Marshak and a group of scientists discovered that similar reflections had been noticed over the ocean in 1993. He said the flashes could easily be explained as the sun reflecting off the water when they are seen over the ocean, but researchers were baffled when they appear over dry land.
“We found quite a few very bright flashes over land as well,” he said. “When I first saw it, I thought maybe there was some water there, or a lake the sun reflects off of. But the glint is pretty big, so it wasn’t that,” he added.
However, Marshak’s research found that the flashes have a simple explanation.
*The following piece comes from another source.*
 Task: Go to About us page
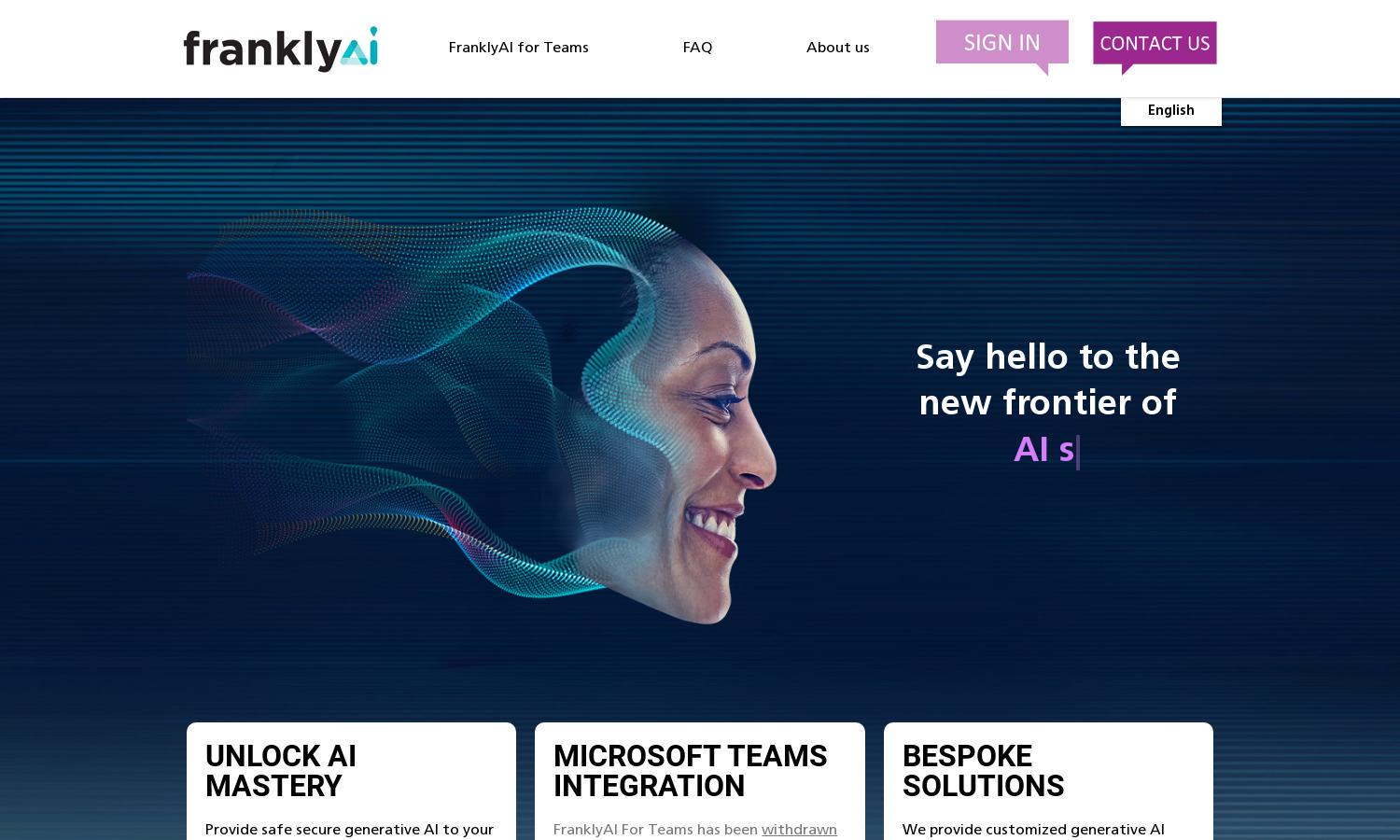coord(837,48)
“Sunlight hits a smooth part of an ocean or lake, and reflects directly back to the sensor, like taking a flash-picture in a mirror,” he said in a press release.
Marshak and his colleagues then began to think about where else water might exist in Earth’s system – and thought of ice particles high in the atmosphere.
The team reasoned that if the flashes were caused by reflected sunlight, they would be limited to certain spots on the globe.
These spots would have to be where the angle between the sun and Earth is the same as the angle between the spacecraft and Earth, thus allowing the spacecraft to detect them.
“This helped confirm that it wasn’t something like lightning causing the flashes,” said Marshak. “Lightning doesn’t care about the sun and EPIC’s location,” he added.
Plotting the position of the flashes against the position of horizontally floating ice particles in the air finally gave the scientists the answers they sought.
“The source of the flashes is definitely not on the ground. It’s definitely ice, and most likely solar reflection off of horizontally oriented particles,” Marshak said.
So there you have it – mystery solved! It was those pesky high-altitude, horizontally-oriented ice crystals after all.